Ook in onze dagen geen onbekend verschijnsel.
Geen mens ziet nog naar haar om.
En dan komt Jezus langs, een man die aan niemand voorbij loopt en ze waagt het erop het laatste beetje contact te krijgen.
En dat lukt.
Haar vertrouwen in Degene die open staat voor elke mens is haar redding.
Zo stelt Jezus zelf vast.
En met dat kind gebeurt hetzelfde.
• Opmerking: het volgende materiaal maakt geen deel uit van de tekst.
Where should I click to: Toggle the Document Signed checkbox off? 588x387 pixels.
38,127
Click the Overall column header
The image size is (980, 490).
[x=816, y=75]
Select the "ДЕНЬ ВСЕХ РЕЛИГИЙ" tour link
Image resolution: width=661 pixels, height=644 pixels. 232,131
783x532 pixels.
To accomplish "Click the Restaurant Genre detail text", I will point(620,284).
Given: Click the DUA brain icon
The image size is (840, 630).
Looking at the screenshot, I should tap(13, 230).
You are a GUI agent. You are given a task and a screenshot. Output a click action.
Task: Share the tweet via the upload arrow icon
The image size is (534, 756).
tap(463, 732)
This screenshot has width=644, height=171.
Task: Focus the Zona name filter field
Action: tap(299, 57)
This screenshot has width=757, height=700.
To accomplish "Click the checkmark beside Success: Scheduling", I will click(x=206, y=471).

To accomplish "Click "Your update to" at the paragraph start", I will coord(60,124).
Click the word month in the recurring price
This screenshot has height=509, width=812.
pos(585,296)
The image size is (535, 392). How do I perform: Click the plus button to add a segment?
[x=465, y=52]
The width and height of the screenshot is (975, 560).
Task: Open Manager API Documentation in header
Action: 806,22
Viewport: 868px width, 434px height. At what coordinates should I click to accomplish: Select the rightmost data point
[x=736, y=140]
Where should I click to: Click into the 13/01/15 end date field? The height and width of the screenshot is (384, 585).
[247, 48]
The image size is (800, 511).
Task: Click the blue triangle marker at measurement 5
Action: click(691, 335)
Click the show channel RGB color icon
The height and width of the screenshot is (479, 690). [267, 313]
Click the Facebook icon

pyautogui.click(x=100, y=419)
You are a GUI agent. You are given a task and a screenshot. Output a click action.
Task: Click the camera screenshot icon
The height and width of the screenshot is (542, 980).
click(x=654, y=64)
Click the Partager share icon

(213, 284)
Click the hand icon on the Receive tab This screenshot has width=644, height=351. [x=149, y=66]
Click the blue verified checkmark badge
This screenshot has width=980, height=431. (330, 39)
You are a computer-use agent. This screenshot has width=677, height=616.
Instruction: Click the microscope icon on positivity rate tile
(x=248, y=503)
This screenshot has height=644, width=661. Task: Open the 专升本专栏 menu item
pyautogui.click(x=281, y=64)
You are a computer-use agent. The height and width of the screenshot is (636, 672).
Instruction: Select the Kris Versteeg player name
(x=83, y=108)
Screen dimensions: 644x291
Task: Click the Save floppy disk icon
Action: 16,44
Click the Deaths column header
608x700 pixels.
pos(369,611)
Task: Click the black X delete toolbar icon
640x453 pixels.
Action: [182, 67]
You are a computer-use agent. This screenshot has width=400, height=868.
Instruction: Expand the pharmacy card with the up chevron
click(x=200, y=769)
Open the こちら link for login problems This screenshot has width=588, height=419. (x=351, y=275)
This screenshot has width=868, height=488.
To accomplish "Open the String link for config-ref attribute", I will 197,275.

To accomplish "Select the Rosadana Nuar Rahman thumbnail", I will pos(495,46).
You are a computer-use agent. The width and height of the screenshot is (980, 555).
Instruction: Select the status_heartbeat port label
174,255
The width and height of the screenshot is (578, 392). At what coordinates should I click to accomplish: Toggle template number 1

Jezus’ openheid naar haar, haalt haar uit haar verstijving.
Het contact is hersteld, maar ze moet ze wel gauw wat eten anders gaat het toch nog mis.
Twee voorbeelden van wat onbevangen openheid te weeg kan brengen.
Moeten we dit lezen als een bewijs van Jezus’ buitengewone gaven.
Dat mag.
Het lijdt geen twijfel dat Hij die gaven bezat.
Telkens als Hij die gaven aanwent is het wel om te verwijzen naar de nieuwe wereld zoals God , zijn Vader, die voor ogen heeft.
Daar zal niemand in de stille hoek worden gezet, daar staat iedereen voor iedereen open.
Er staat ook een boodschap in voor al degenen die volledig uit de boot gevallen zijn: Geef de moed moet niet op, kijk uit naar die uitgestoken hand.
Die is er vroeg of laat.
En laat je wegtrekken uit die donkere put.
Anderzijds is het ook een aansporing om open te staan en uit te kijken naar mensen aan de zijkant.
Misschien is het wel die jongen of dat meisje op weg naar volwassenheid, die onbevangenheid vraagt, geen therapie, maar openheid.
Misschien dat u of ik die uitgestoken hand mogen zijn.
Amen
Marcus 5,21-43
Toen Jezus weer met de boot naar de overkant gegaan was, verzamelde zich een grote menigte bij Hem. Dat was aan het meer. Daar kwam Jaïrus aan, een van de synagogebestuurders. Toen hij Jezus zag, wierp hij zich aan zijn voeten en smeekte Hem dringend: `Mijn dochtertje is doodziek. Kom mee en leg haar de handen op,
zodat ze gered wordt en in leven blijft.' Hij ging met hem mee. Een grote menigte volgde Hem, en ze drongen tegen Hem op. Er was een vrouw bij die al twaalf jaar aan vloeiingen leed. Ze had veel te lijden gehad van allerlei dokters en alles uitgegeven wat ze had, en er geen baat bij gevonden; ze was er eerder op achteruitgegaan. Omdat ze over Jezus gehoord had, kwam ze door de menigte naar Hem toe en raakte van achteren zijn kleren aan. Want', dacht ze, 'als ik zijn kleren maar aanraak, zal ik gered worden.' Meteen droogde de bron van haar bloed op,
en ze voelde aan haar lichaam dat ze van haar kwaal was genezen. Maar Jezus, die zelf meteen voelde dat er een kracht van Hem was uitgegaan, draaide zich in de menigte om en zei: `Wie heeft mijn kleren aangeraakt?' Zijn leerlingen zeiden tegen Hem: `U ziet hoe de menigte tegen U opdringt, en U zegt: "Wie heeft Mij aangeraakt?" Maar Hij keek rond om de vrouw te zien die dat gedaan had. De vrouw werd bang en begon te beven, omdat ze wist wat er met haar gebeurd was. Ze kwam naar voren, wierp zich voor zijn voeten en vertelde Hem de hele waarheid. Maar Hij zei haar: 'Mijn dochter, uw vertrouwen is uw redding; ga in vrede, en blijf van uw kwaal verlost.' Hij was nog niet uitgesproken of daar kwamen mensen uit het huis van de synagogebestuurder om hem te zeggen: 'Uw dochter is gestorven. Wat valt u de meester nog lastig?' Maar Jezus, die opving wat er gezegd werd, zei tegen de synagogebestuurder: `Wees niet bang, heb maar vertrouwen.' Hij liet niemand met zich meegaan, behalve Petrus, Jakobus en Johannes, de broer van Jakobus. Ze kwamen bij het huis van de synagogebestuurder, en Hij zag de drukte van huilende en rouwende mensen. Hij ging naar binnen en zei: `Waarom die drukte en die tranen? Het kind is niet gestorven, het slaapt.' Ze lachten Hem uit. Maar Hij stuurde ze allemaal naar buiten, nam de vader en moeder van het kind en zijn metgezellen mee, en ze gingen het vertrek binnen waar het kind lag. Hij pakte het kind bij de hand en zei haar: `Talita koem.' In vertaling betekent dat: Meisje, Ik zeg je, sta op. Meteen stond het meisje op en liep rond. Ze was twaalf jaar. Ze raakten buiten zichzelf van opwinding. Hij beval hun met nadruk dat niemand dit te weten zou komen, en Hij vroeg hun om haar eten te geven.